We begged my mom for years to go to a residential drug treatment center.  She was using a melodic plethora of drugs for most of my childhood, not to mention her utter absence in my younger siblings’ lives.  For years, we lived our lives without our mother, bouncing between various different relatives’ homes and growing up at an alarming rate.  I doubt that my mom realizes what all those years of refusing to go to a residential drug treatment center has done to her children.  Some days, I am still very angry about the decisions that she made during my childhood.

But, she is my mother and, in life, you only get one mother; I cling to that. There were a lot of nights where I did not know where she was – well, I knew it was on the streets – and I waited for a phone call from the police, telling me they found her somewhere, telling us there was nothing they could do to save her. A child should not have to go to sleep with those thoughts on her mind.

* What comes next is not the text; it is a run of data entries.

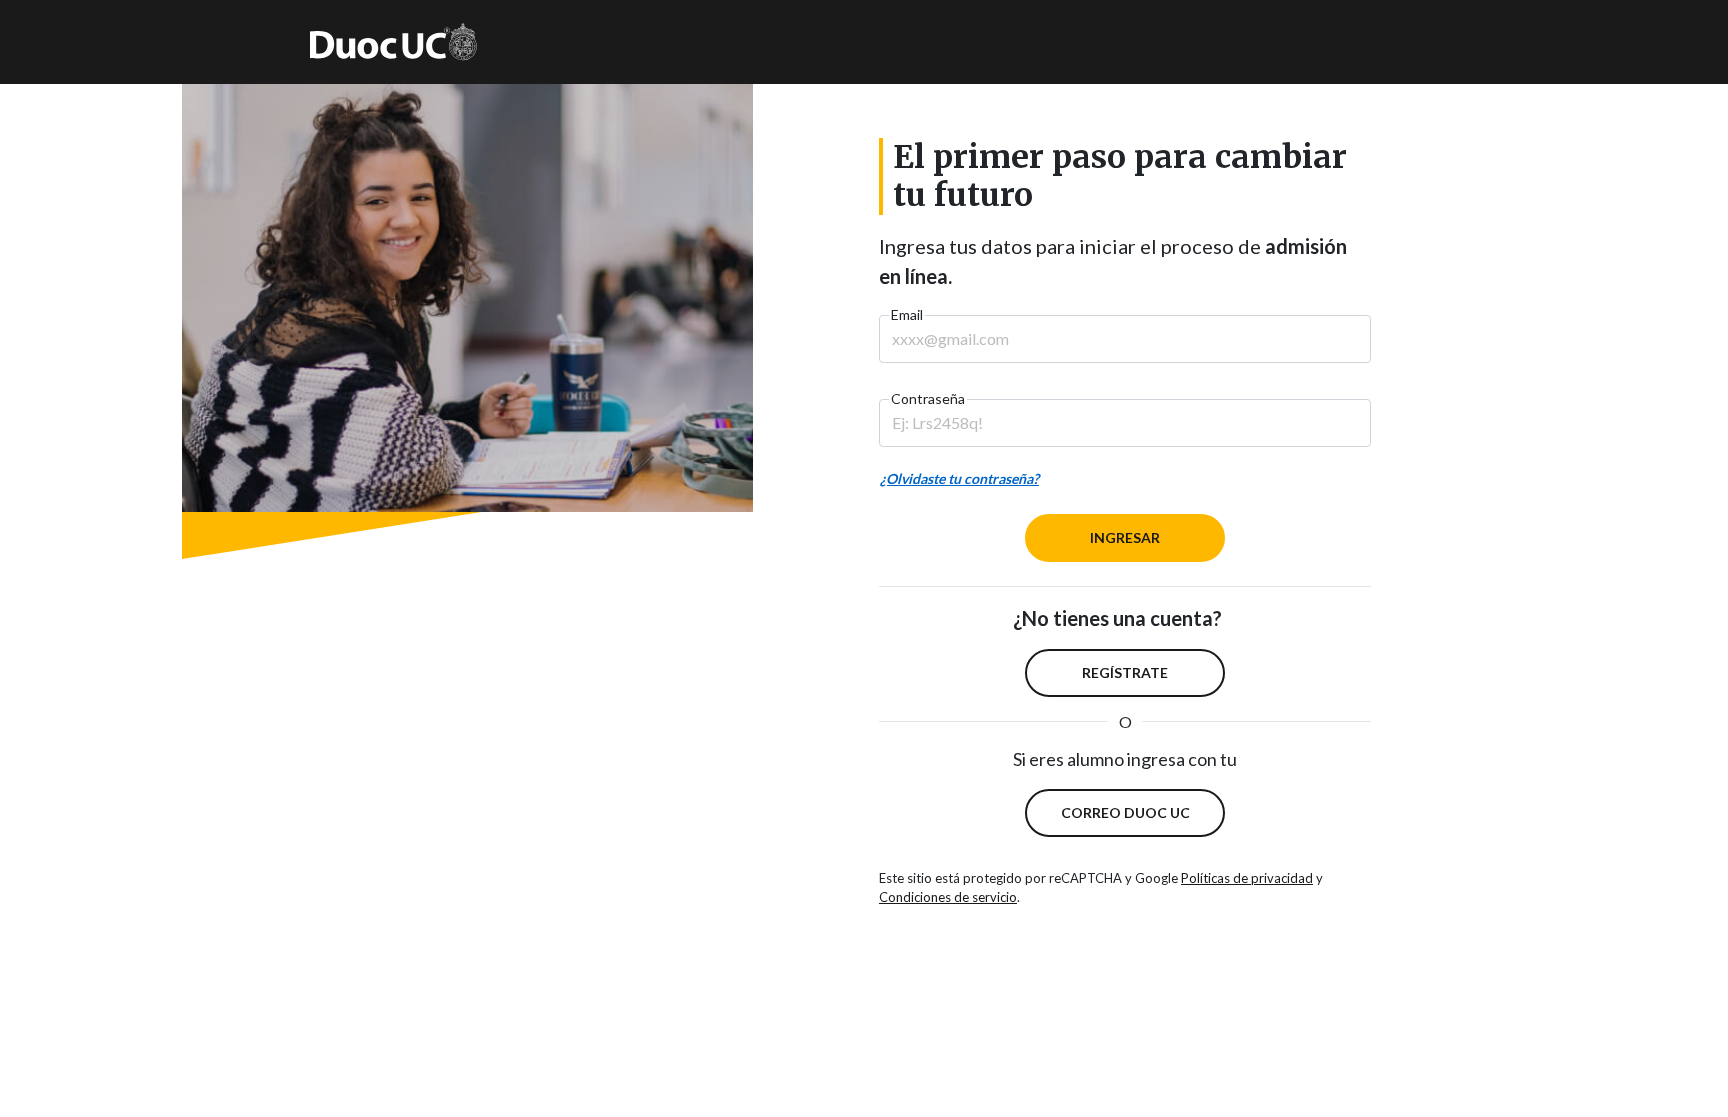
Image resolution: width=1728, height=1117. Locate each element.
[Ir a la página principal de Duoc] (393, 42)
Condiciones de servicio (948, 897)
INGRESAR (1125, 537)
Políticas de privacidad (1247, 878)
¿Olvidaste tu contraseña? (959, 478)
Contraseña (928, 398)
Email (907, 314)
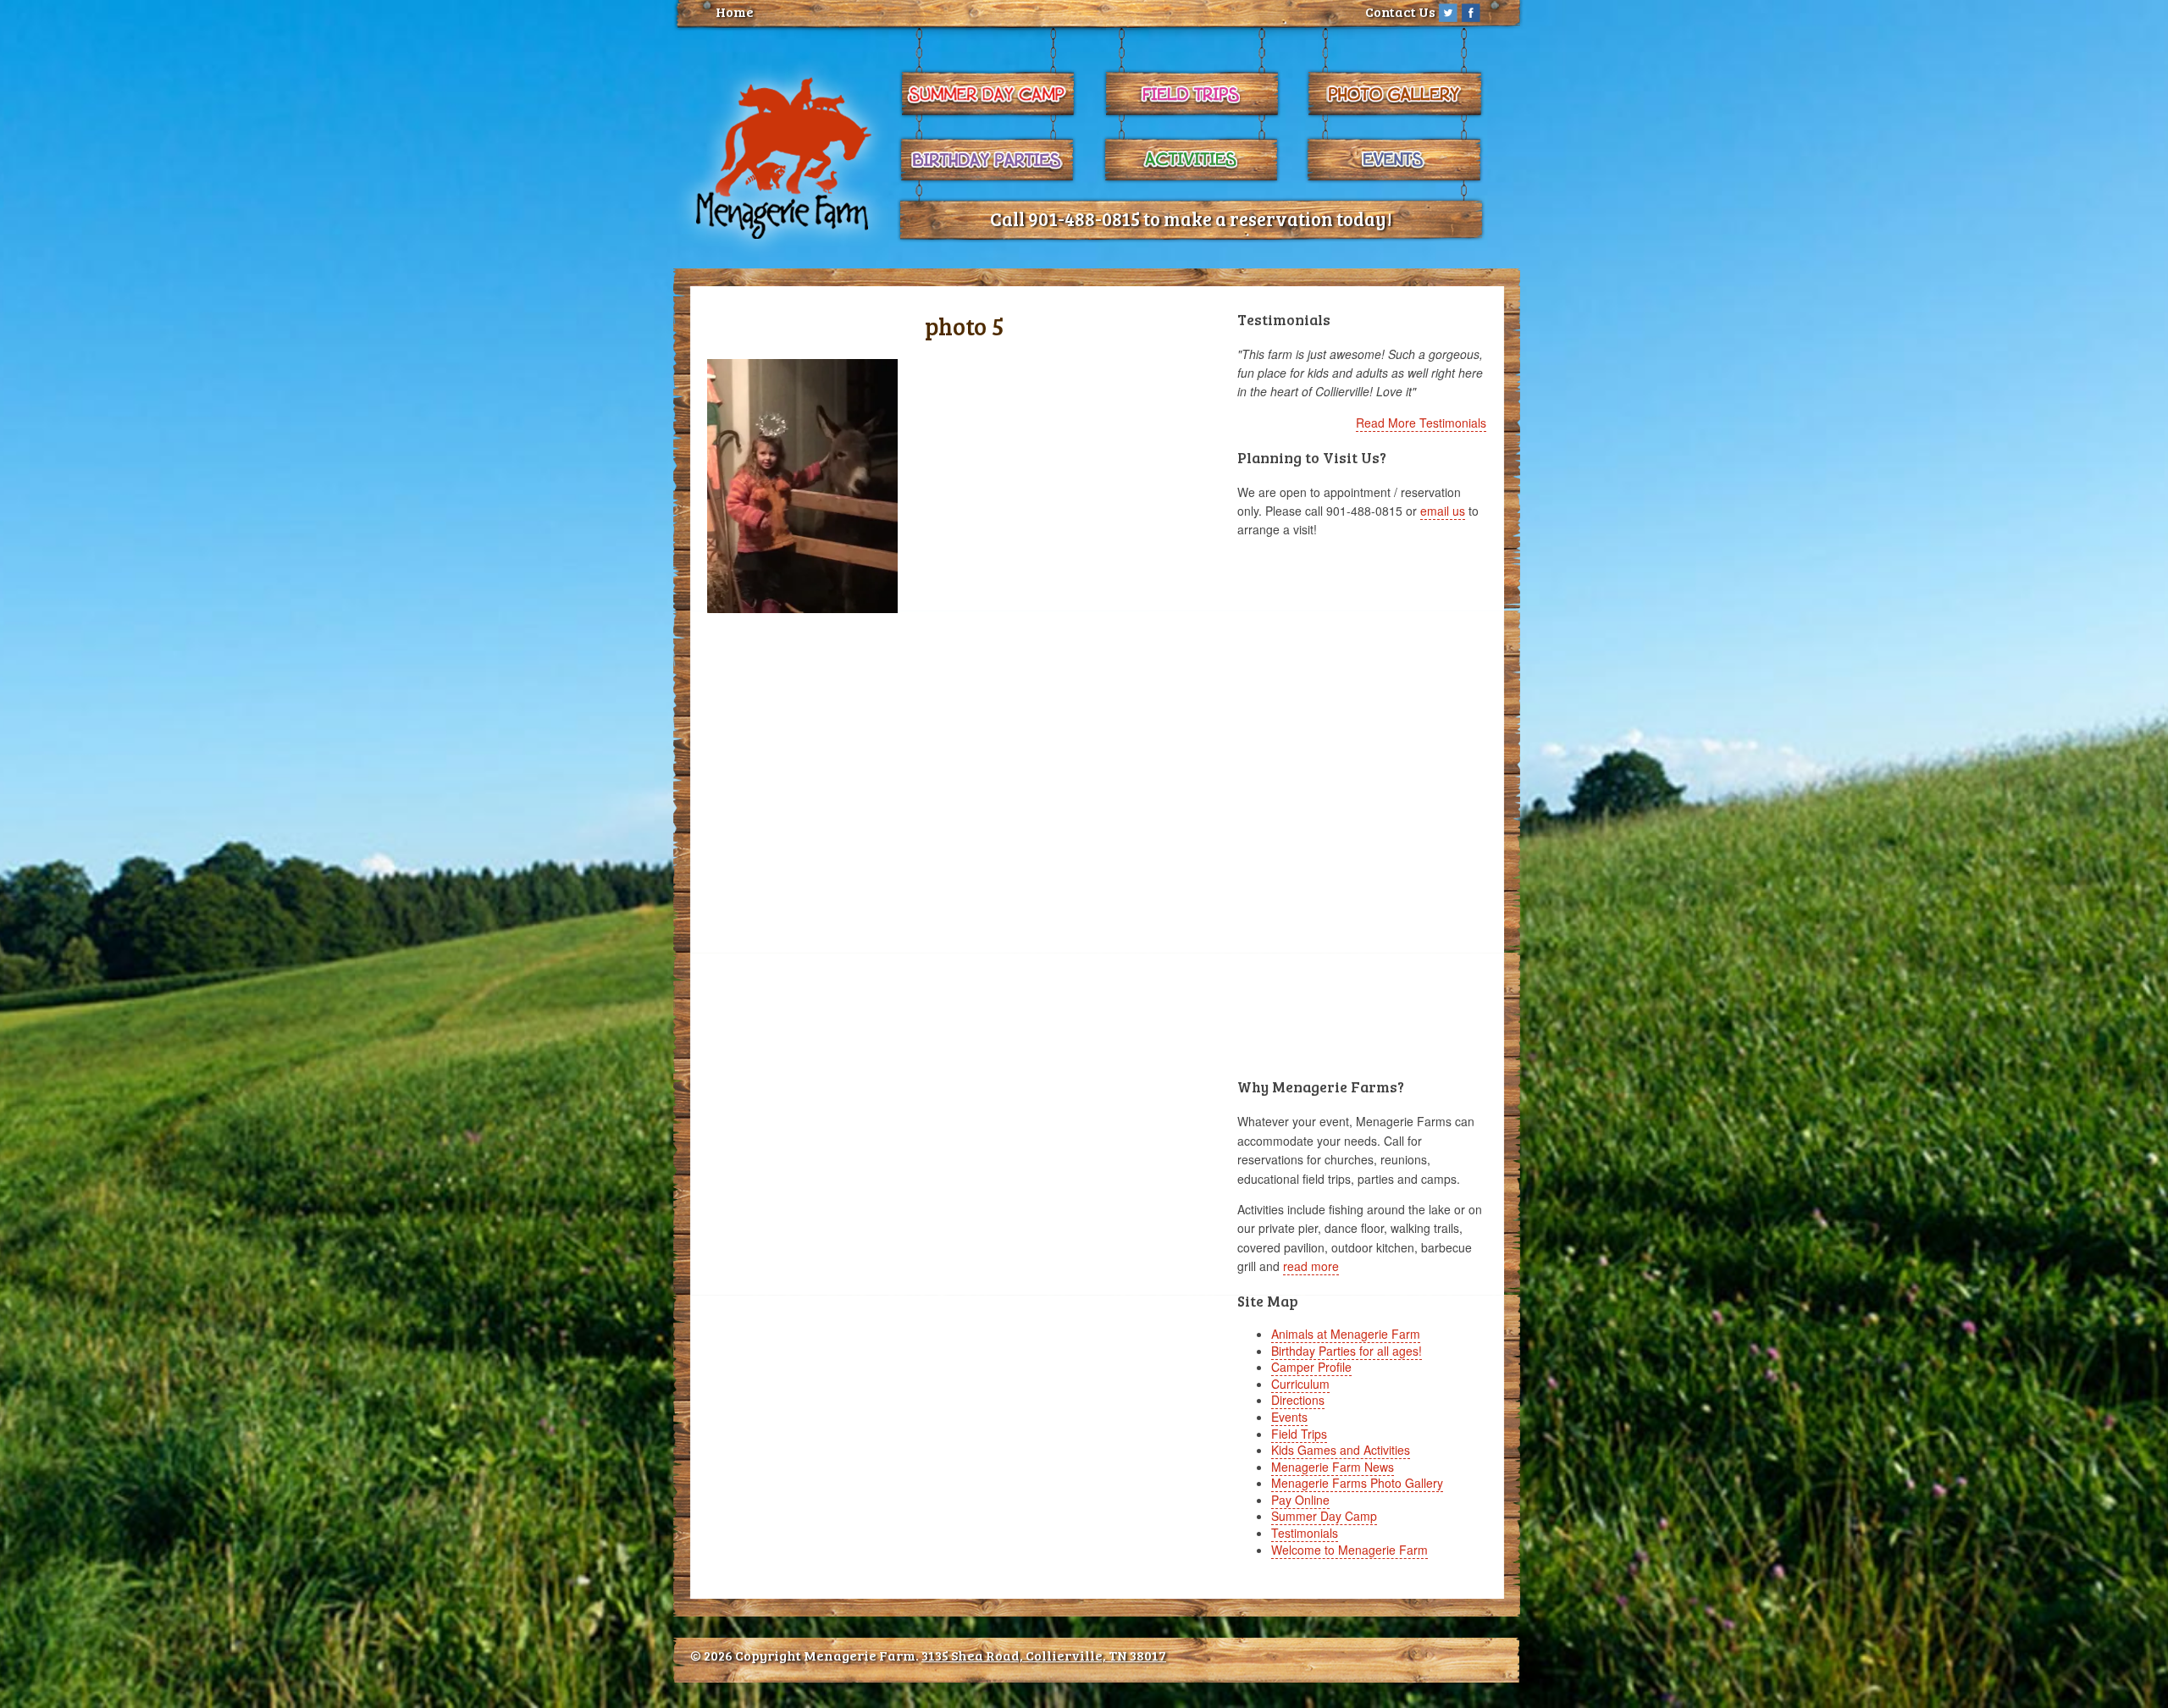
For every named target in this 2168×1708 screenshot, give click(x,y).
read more (1311, 1266)
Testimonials (1304, 1532)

How many people can say they have watched their mom shoot up?  Well, I can: more times than I can count! That feeling of dread that gathers in the back of your throat when you know that something bad is going to happen – that’s what would happen every time I watched her take her next hit.  I thought that every needle was her last but not because it was her last by choice.  I lived in fear.  I lived with a persistent and aching anxiety.  If I could just support her a little bit longer, I would tell myself, maybe one day she will wake up and realize that she has two options: residential drug treatment or death.  I prayed that she’d choose treatment.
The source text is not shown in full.